Out of the entries that follow, copy each line containing "dialog".

[Opening Given records section]

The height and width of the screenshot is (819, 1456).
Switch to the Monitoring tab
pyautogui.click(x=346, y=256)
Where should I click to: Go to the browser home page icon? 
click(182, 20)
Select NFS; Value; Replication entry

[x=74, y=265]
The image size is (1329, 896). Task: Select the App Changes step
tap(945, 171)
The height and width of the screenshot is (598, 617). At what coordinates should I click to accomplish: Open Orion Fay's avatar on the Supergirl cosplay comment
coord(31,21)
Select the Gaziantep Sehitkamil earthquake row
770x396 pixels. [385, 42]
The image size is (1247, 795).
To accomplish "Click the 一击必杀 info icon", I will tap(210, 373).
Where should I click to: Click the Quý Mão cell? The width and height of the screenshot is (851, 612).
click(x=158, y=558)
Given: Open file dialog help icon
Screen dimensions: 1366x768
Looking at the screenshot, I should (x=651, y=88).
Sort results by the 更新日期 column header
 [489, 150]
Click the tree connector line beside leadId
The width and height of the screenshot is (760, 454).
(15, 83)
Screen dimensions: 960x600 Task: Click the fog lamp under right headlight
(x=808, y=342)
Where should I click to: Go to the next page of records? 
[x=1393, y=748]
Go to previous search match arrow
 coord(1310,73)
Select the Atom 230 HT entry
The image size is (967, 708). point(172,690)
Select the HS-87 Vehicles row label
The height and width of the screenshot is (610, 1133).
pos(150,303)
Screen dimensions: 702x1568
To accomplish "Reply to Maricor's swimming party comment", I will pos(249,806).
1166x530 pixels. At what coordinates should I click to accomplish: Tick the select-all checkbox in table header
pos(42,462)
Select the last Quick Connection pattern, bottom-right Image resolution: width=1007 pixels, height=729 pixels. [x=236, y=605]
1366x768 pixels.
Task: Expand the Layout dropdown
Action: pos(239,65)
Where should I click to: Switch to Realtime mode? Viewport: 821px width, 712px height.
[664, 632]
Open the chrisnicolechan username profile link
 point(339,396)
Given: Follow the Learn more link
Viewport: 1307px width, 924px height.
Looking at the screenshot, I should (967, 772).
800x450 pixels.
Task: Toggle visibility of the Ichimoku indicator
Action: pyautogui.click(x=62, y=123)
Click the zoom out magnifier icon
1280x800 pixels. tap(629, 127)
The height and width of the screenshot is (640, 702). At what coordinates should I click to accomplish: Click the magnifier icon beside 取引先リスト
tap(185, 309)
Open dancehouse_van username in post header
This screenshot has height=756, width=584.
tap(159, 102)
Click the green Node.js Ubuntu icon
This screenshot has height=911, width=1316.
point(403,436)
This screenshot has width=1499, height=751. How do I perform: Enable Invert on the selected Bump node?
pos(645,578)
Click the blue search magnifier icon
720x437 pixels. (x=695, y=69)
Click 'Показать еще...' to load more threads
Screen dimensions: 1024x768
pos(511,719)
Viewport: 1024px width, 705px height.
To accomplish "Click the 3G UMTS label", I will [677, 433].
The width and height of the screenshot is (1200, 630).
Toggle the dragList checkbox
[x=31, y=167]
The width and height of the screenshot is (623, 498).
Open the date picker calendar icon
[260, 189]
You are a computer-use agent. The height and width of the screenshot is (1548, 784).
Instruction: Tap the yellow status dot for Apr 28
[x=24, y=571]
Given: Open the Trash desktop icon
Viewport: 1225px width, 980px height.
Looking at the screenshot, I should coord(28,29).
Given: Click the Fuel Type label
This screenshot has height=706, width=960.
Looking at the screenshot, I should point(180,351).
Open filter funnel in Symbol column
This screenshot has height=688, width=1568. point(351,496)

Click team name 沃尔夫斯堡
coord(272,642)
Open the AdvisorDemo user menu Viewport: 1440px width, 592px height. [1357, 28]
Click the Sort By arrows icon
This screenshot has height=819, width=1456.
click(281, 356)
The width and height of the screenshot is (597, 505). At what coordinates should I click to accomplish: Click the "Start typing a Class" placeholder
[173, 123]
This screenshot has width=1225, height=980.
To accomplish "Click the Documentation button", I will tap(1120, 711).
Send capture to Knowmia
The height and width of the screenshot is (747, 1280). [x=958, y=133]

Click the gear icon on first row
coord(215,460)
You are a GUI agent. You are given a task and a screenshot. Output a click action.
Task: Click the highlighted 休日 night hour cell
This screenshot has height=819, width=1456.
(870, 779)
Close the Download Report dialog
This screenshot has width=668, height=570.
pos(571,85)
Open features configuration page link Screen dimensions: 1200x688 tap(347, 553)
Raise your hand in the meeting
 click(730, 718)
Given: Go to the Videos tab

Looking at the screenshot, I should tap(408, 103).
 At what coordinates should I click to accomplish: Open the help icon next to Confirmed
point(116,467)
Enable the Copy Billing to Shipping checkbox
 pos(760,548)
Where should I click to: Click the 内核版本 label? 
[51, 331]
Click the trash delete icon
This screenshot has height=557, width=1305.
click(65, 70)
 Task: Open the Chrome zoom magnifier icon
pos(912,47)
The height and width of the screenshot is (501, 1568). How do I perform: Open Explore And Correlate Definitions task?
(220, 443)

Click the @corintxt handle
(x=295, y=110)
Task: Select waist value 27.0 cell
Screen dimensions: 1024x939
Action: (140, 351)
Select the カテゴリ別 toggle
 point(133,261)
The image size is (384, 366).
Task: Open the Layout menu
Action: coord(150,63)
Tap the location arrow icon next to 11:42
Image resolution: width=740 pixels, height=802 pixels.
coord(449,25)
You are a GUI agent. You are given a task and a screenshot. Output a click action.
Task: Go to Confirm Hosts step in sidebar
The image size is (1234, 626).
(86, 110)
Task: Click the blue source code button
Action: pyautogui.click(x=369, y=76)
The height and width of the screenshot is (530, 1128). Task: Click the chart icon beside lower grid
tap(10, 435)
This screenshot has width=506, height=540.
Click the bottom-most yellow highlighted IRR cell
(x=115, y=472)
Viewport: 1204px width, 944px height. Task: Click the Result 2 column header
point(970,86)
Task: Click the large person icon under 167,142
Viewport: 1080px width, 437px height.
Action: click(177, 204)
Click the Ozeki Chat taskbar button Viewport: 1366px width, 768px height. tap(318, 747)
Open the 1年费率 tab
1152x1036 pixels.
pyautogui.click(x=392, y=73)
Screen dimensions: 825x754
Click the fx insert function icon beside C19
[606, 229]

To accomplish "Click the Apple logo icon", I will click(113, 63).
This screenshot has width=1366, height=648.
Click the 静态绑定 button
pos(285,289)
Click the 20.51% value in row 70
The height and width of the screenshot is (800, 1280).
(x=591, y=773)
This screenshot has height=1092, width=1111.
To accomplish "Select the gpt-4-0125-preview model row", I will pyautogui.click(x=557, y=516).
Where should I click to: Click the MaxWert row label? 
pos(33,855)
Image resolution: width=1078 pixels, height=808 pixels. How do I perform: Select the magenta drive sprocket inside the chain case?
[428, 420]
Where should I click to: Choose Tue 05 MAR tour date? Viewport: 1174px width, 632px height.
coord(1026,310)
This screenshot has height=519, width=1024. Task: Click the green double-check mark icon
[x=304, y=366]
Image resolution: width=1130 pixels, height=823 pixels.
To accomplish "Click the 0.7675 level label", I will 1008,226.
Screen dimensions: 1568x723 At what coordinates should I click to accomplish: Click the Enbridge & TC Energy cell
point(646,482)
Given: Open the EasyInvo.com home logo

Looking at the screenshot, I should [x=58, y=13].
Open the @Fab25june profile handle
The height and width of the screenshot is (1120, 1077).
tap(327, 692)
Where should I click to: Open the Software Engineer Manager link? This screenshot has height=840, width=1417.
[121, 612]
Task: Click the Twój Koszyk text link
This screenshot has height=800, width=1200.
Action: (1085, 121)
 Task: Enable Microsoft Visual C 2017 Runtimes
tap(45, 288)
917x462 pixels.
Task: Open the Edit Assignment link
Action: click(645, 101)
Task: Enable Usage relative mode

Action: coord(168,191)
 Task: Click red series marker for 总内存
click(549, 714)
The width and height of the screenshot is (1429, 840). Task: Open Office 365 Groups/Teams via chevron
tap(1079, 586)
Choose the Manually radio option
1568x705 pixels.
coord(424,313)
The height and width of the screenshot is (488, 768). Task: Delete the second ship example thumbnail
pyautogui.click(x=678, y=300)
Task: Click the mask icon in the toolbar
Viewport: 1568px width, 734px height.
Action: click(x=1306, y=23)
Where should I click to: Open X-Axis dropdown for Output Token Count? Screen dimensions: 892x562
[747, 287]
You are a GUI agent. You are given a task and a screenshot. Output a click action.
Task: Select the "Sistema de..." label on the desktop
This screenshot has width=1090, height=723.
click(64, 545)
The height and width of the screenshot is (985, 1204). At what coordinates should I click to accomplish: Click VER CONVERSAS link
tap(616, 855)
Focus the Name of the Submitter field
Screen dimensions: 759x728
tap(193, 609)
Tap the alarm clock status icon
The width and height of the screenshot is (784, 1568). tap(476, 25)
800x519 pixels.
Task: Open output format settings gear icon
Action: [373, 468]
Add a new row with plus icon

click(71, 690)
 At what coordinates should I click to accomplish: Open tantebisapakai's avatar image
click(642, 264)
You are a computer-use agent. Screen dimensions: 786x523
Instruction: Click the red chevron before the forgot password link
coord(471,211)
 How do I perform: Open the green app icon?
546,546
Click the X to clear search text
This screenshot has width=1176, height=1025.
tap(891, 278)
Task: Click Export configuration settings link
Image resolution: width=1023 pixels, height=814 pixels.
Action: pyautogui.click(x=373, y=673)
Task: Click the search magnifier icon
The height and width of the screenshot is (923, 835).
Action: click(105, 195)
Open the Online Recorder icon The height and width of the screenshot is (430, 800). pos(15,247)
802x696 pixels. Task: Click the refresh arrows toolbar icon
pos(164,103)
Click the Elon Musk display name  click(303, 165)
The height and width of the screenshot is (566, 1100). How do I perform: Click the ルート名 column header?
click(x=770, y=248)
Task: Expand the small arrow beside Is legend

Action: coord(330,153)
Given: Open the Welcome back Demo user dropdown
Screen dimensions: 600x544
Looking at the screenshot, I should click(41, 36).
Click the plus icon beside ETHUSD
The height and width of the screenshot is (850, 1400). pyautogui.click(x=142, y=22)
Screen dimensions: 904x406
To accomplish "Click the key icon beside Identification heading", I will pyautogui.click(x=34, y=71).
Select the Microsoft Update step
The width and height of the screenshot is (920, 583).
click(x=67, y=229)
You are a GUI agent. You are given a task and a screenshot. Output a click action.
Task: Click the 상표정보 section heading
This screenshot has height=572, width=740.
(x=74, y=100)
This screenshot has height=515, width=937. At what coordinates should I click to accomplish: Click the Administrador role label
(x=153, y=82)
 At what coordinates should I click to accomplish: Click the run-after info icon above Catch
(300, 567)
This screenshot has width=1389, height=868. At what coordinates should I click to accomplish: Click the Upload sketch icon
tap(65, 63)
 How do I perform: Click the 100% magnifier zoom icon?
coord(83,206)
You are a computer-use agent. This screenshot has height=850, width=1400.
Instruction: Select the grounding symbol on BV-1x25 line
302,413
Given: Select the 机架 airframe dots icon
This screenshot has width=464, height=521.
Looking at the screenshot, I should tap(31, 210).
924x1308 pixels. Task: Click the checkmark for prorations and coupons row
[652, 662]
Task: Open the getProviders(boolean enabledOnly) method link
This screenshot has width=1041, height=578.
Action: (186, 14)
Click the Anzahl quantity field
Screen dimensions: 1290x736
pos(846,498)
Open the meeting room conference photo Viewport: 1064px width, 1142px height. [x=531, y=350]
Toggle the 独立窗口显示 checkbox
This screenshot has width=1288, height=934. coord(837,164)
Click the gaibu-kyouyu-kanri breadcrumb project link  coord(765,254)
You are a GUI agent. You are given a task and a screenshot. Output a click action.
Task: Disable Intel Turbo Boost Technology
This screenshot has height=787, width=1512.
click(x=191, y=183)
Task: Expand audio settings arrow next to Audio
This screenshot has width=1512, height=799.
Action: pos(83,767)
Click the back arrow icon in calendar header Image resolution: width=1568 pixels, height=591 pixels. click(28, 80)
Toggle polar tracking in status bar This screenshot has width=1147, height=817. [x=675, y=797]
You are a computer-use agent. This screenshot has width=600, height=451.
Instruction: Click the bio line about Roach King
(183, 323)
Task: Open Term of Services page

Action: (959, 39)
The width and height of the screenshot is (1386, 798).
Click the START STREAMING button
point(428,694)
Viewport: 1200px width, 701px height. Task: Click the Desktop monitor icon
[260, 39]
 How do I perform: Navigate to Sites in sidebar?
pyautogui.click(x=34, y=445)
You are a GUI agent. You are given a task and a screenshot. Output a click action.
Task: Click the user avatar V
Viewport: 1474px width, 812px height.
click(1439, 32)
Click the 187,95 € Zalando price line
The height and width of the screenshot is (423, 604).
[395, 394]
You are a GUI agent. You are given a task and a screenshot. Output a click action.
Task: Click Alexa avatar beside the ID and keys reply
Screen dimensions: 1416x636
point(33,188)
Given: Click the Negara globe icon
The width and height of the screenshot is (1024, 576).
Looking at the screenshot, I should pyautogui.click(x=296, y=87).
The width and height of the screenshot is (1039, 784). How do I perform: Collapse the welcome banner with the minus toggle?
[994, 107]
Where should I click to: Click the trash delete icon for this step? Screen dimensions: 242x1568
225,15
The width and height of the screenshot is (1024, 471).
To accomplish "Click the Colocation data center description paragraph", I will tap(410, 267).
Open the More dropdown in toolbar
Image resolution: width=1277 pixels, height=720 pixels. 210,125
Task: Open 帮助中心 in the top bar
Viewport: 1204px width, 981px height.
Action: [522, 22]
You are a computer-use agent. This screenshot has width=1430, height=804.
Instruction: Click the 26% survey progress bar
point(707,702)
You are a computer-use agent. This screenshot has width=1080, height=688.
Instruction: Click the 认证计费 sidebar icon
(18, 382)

[Closing Given records section]

**Task output**
Given: Open file dialog help icon
Close the Download Report dialog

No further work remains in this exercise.